Portugueses sabem fazer videojogos. Falta é saber vender
Uma das indústrias do entretenimento que mais dinheiro faz no planeta, a dos videojogos, continua a crescer ao mesmo ritmo e vontade que os jogadores demonstram em consumir os produtos finais. E, com o crescimento da área, impõe-se perguntar como esta funciona em Portugal e com portugueses. Saberão os portugueses fazer videojogos?
"Claro que sim, a 100%. O mais óbvio é que o talento em Portugal existe de certeza." A frase é de Pavle Mihajlovic, jovem português de 23 anos, filho de pais sérvios, a viver e trabalhar no Reino Unido. Pavle é um dos criadores do estúdio Flavourworks, que está por trás do jogo Erica, bastante apreciado pelo DN, e pela imprensa mundial especializada, aquando da sua apresentação em Paris, no final de outubro.
"No que toca às disciplinas mais técnicas, como a minha, que é mais do lado da programação, e no que toca às disciplinas mais artísticas, o talento existe de certeza e em grande quantidade em Portugal. Depois, além disso, é preciso um ecossistema à volta do talento para desenvolver projetos que sejam mesmo portugueses", disse Pavle Mihajlovic ao DN.
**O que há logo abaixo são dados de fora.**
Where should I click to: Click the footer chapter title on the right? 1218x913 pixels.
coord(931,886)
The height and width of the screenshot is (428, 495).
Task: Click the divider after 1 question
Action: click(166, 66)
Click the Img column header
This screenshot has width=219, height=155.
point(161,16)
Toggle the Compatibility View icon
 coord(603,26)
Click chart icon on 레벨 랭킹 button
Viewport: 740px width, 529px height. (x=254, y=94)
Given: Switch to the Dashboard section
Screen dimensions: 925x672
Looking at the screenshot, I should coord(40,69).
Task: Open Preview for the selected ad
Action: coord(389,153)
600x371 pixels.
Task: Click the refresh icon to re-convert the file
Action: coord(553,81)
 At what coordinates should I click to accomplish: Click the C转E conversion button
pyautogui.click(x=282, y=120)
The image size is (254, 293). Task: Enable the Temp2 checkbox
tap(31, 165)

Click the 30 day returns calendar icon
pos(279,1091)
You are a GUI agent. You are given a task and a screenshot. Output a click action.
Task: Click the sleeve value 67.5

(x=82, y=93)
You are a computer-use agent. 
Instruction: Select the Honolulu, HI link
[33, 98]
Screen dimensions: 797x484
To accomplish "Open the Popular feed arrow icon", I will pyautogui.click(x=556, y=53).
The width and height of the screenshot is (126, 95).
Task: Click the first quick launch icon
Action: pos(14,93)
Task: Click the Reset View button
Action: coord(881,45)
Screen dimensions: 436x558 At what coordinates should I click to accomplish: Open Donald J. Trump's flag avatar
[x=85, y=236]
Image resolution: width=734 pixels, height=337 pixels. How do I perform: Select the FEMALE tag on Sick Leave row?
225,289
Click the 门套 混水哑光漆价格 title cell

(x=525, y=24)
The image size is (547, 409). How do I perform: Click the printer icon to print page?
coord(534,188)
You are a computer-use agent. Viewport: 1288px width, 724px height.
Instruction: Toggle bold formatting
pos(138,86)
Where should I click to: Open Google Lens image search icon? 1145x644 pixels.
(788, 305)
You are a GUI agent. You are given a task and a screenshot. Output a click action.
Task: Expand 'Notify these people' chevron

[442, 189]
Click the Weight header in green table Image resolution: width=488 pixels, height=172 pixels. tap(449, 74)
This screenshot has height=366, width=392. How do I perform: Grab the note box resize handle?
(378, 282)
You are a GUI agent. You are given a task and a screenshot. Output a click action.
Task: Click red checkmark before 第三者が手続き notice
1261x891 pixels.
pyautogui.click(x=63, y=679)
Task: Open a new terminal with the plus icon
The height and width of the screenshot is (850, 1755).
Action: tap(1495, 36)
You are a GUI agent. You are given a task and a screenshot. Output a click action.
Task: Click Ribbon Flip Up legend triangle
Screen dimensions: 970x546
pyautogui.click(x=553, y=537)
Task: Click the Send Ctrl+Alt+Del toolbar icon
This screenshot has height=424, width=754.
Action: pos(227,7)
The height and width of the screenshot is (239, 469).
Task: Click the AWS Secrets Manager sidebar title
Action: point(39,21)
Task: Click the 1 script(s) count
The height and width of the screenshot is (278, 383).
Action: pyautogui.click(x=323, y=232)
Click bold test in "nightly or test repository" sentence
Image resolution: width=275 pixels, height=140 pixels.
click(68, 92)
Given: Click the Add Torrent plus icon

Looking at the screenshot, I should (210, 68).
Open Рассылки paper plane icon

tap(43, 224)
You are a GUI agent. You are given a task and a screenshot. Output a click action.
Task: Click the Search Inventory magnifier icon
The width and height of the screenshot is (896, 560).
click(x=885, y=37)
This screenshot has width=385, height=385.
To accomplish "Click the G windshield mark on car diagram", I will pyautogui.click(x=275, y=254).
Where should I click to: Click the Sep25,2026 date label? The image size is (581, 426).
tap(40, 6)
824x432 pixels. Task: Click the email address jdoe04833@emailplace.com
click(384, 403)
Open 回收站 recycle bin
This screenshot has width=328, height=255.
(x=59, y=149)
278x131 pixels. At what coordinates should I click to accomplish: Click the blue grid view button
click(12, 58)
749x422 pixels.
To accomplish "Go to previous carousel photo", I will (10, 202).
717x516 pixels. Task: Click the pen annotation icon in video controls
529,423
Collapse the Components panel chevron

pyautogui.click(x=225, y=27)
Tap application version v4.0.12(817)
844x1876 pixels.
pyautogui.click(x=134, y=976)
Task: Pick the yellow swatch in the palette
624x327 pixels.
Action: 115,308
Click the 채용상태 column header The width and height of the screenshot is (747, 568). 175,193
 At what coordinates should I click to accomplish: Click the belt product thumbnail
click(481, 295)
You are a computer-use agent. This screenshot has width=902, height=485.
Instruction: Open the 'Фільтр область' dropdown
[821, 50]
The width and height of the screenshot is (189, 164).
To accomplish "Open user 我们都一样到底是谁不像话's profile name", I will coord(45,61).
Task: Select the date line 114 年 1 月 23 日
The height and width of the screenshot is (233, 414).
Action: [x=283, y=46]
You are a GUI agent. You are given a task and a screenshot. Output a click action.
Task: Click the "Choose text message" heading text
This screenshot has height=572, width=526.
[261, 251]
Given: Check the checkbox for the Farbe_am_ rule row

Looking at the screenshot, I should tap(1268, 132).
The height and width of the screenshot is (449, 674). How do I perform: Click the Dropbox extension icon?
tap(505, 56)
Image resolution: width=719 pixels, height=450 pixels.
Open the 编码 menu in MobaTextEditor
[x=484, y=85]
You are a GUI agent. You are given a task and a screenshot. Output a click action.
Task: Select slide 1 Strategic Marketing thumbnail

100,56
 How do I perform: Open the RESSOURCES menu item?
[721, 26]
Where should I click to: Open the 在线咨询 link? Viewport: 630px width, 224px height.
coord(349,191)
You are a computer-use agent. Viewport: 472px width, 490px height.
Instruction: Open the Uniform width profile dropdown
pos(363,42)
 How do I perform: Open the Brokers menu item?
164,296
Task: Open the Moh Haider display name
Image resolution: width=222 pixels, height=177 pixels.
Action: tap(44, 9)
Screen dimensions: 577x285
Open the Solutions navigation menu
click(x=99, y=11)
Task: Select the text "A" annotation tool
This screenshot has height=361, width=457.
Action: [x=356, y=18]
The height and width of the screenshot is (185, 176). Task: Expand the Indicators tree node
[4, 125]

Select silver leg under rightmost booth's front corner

Na sua opinião, para criar esse ecossistema são necessários apoios: de investidores, de publicadores, mas também das instâncias governamentais. "Isto, para que esse talento se possa exprimir em projetos com ambição, porque os jogos são muito caros de fazer e normalmente é preciso um grande investimento de início", justifica o jovem criador.
Pavle pensa, no entanto, que esse sistema se começa a notar em Portugal e que acaba por se "autoperpetuar", quando surgem apoios, por exemplo, de "muitos investigadores e até programas governamentais que querem apoiar pequenas empresas que fazem jogos. Sabem que a indústria funciona no futuro".
"Depois, estas pessoas que criaram os jogos vão ser elas próprias a outra face da moeda: ser investidores", explica.
Produto tem de ser visível
Explica que no estrangeiro, e mais concretamente no Reino Unido, o mercado português é mais conhecido pelo jogador e não tanto por quem cria, apesar de "começar agora a conhecer-se o desenvolvimento português de jogos".
Assim, e se existe o know how ("saber fazer") em Portugal, no que toca aos videojogos, o que falta para fazer crescer o mercado português? Comunicação e relações públicas? Melhor marketing?
Pavle respondeu imediatamente de forma afirmativa. "E também do que aqui no Reino Unido chamam business development, que é o lado de encontrar parceiros, publicadores e outros", acrescenta, explicando ainda que vários estúdios mais pequenos fazem work for hire, ou seja, desenvolvem jogos para outros estúdios até terem recursos para explorar as suas próprias ideias.
"Não é só sentar e pensar vamos fazer um jogo e vai ser bom. Vamos sentar e vamos fazer um jogo, mas depois à medida que vamos fazendo isso, temos que falar com pessoas que estão numa posição de nos ajudar, que queiram investir ou estar nessa relação de cliente-developer", frisa.
"E depois sim, por outro lado, do lado do PR (relações públicas). Para mim é a parte mais importante de fazer jogos, porque não interessa a qualidade do produto se as pessoas nunca virem o produto. As pessoas têm de saber que existe, têm de saber onde está e têm de saber que é diferente. E o PR começa, e tem de começar, quando a ideia do jogo começa a ser desenvolvida. Tem de ser uma ideia que pela sua própria natureza seja fácil de se falar e seja fácil de se escrever sobre. Ou seja, uma ideia que, quando uma pessoa ouve, sabe exatamente a razão pela qual essa ideia é única e a razão pela qual as pessoas vão querer saber dessa ideia", diz Pavle, que fez o primeiro ano de Matemática Aplicada e Computação no Instituto Superior Técnico de Lisboa.
Este passo da comunicação, no entanto, pode não parecer apetecível para estúdios mais independentes. O facto de caminharem num sentido mais mainstream pode fazer parecer que são "vendidos", como refere Pavle. No entanto, em paradoxo, refere que à medida que o "estúdio ganha meios vai-se tornando cada vez mais independente".
O programador mais barato
Aquando do envio do currículo para o seu primeiro emprego no Reino Unido, na área dos videojogos, o português escreveu que poderia não ser o melhor programador, mas seria "sem dúvida, o mais barato". Queria, obviamente, "fazer algum humor, mas o facto não deixa de ser verdade". E isto, refere, "apesar de ser um pouco triste", pode ser uma vantagem para os criadores portugueses.
"Digamos que há um cliente que quer que um jogo seja desenvolvido e está à procura de uma empresa para lhes fazer o outsourcing. Uma empresa em Portugal pode ter preços com os quais uma inglesa não consegue competir", sublinha.